Entries provided
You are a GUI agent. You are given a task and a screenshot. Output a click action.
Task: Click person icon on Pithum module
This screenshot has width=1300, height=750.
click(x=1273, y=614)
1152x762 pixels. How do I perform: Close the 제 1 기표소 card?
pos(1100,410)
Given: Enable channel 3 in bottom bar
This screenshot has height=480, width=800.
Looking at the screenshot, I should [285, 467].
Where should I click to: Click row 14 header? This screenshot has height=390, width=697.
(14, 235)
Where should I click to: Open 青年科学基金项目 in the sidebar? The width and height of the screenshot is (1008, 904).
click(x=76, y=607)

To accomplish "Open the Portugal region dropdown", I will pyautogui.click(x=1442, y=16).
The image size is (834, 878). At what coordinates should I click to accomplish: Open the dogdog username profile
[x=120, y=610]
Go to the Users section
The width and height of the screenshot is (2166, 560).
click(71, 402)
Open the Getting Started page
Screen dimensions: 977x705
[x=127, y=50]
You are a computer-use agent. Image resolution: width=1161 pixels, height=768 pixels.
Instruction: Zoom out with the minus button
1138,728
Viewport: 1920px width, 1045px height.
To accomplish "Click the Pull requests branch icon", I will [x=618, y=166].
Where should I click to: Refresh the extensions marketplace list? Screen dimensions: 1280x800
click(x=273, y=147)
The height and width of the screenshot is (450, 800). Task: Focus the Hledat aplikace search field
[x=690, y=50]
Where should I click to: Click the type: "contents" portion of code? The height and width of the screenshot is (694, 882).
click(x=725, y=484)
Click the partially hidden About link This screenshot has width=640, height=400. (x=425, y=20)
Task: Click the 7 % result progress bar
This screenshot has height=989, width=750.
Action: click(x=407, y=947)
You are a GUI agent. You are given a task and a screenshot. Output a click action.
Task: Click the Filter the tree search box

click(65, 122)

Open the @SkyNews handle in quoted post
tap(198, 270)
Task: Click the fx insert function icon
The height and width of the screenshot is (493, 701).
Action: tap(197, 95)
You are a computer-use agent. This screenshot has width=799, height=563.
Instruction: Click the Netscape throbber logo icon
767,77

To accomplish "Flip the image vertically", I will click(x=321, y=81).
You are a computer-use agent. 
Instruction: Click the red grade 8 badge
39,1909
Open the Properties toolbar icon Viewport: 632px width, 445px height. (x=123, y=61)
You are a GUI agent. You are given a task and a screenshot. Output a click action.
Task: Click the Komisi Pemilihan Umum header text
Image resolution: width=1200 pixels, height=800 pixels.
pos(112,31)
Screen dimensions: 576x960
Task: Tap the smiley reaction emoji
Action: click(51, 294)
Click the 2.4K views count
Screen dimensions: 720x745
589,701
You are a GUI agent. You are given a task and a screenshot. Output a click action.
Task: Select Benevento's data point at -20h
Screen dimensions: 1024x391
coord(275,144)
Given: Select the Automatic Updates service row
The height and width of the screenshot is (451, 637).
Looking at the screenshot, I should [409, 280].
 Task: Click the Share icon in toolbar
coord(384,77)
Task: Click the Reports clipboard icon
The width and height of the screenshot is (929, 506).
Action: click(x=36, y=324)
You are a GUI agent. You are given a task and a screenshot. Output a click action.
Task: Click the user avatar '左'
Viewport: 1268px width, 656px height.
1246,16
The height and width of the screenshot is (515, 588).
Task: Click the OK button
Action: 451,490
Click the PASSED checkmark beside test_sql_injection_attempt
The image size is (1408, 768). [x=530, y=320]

Task requirements
All lines from the line containing "The width and height of the screenshot is (929, 506)." through the last line of the data are to be repeated exactly; no other line belongs in the answer.

Output of the exercise
The width and height of the screenshot is (929, 506).
Action: click(x=36, y=324)
You are a GUI agent. You are given a task and a screenshot. Output a click action.
Task: Click the user avatar '左'
Viewport: 1268px width, 656px height.
1246,16
The height and width of the screenshot is (515, 588).
Task: Click the OK button
Action: 451,490
Click the PASSED checkmark beside test_sql_injection_attempt
The image size is (1408, 768). [x=530, y=320]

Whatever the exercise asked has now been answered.